One small shift we can make is to redefine what “productivity” means to us. I have an ex-girlfriend who was a hustler, trying to make it in the music business. As such, every day when we talked, she’d ask me, “What did you do today?” or “What did you accomplish today?” And sometimes that really overwhelmed me – because what if I didn’t “do” or “accomplish” anything? But the truth is that even if what I did that day was laugh while playing with my cat, or if what I accomplished was taking a trip to the bookstore for fun, then I’ve been productive. I’ve produced something: self-care. I think we need to remind ourselves that taking care of ourselves is an accomplishment.

 

Q: Perfectionism is one of several genetic traits that have been identified by research to be associated with an increased risk for the development of eating disorders. From your experience and observation, how does the topic of self-care intersect with tendencies toward perfectionism?

MF: I like to think of myself as a recovering overachiever, although I still fall back into those old habits sometimes. Again, in a culture where we’re taught to value our productivity, it can be hard not to fall into perfectionism as a way to prove our worth. But the truth is that we need to learn to be okay with the fact that none of us is perfect, that we’re all going to make mistakes.

One of the most valuable pieces of self-care advice I’ve received lately is that of learning to be okay with “good enough.” I’m one of those people who, when I give 75%, will feel guilty and ashamed for not giving 100%. What happens that’s interesting, though, is that no one can ever tell that I didn’t give something my all. As far as they can tell, I gave 110% because what I did was absolutely, positively awesome. Learning to be okay with “good enough” means giving something a shot, but not letting it run our lives, and feeling comfortable with the amount of attention that we were able to give something.

Part of self-care is being able to say, “I can’t (or don’t want to) work on this anymore because it’s possible that continuing to do so will damage my mental health. So I’m done now.” And that means letting go of the idea that we – and everything associated with us – has to be perfect.

 

Q: Another risk factor for eating disorders stems from the emotional and physiological consequences of dieting. What other impacts do you see from a culture that markets diets as a valid form of self-care and a path towards self-acceptance?

MF: I’ll be honest: The day that I actively decided to go through weight restoration was the day I realized that I could never be both thinner and happy. I could only ever be one of the two. I could spend every second of every day counting, measuring, and restricting in an attempt to achieve self-acceptance through (what I thought was) self-improvement, or I could attempt to apologize to my body and recreate a healthy relationship with food and within that freedom, find happiness. That concrete realization – that I couldn’t work toward a “better” body and experience day to day happiness – was a huge shift for me.

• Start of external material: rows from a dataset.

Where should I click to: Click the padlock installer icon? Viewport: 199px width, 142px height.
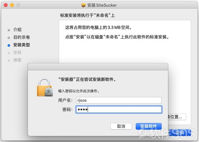(45, 87)
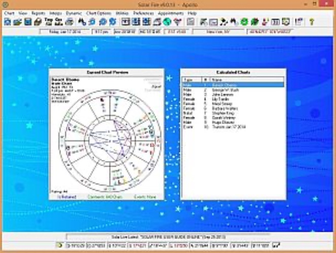This screenshot has width=336, height=253.
Task: Click the open folder toolbar icon
Action: pos(18,22)
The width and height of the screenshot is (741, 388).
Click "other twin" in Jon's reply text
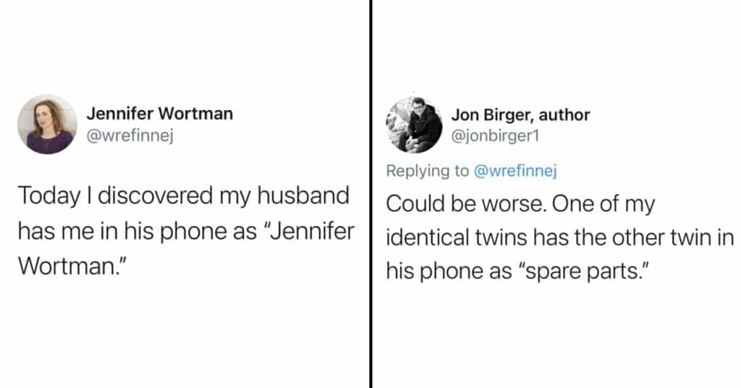tap(663, 237)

A spoken word poem that I really love, “When the Fat Girl Gets Skinny” by Blythe Baird, has a line in it that says: “This was the year of eating when I was hungry without punishing myself / And I know it sounds ridiculous, but that sh– is hard.” And it is. It is hard. Because we live in a culture that is so focused on dieting as, like you said, “a valid form of self-care and a path towards self-acceptance” that deciding to go against that grain and to seek validation and happiness from elsewhere is a radical act. And make no mistake: Giving up diet culture is a radical act, both personally and politically. Our culture thrives on making us feel small, weak, and less-than. Rebelling against that pressure, declaring that you will not be contained, and saying “no” to everything that our culture and media want us to believe? That is an incredibly courageous act.

 

Be sure to check out Part II of our discussion with Melissa in which she delves into body image and the concept of intersectionality as it relates to eating disorders.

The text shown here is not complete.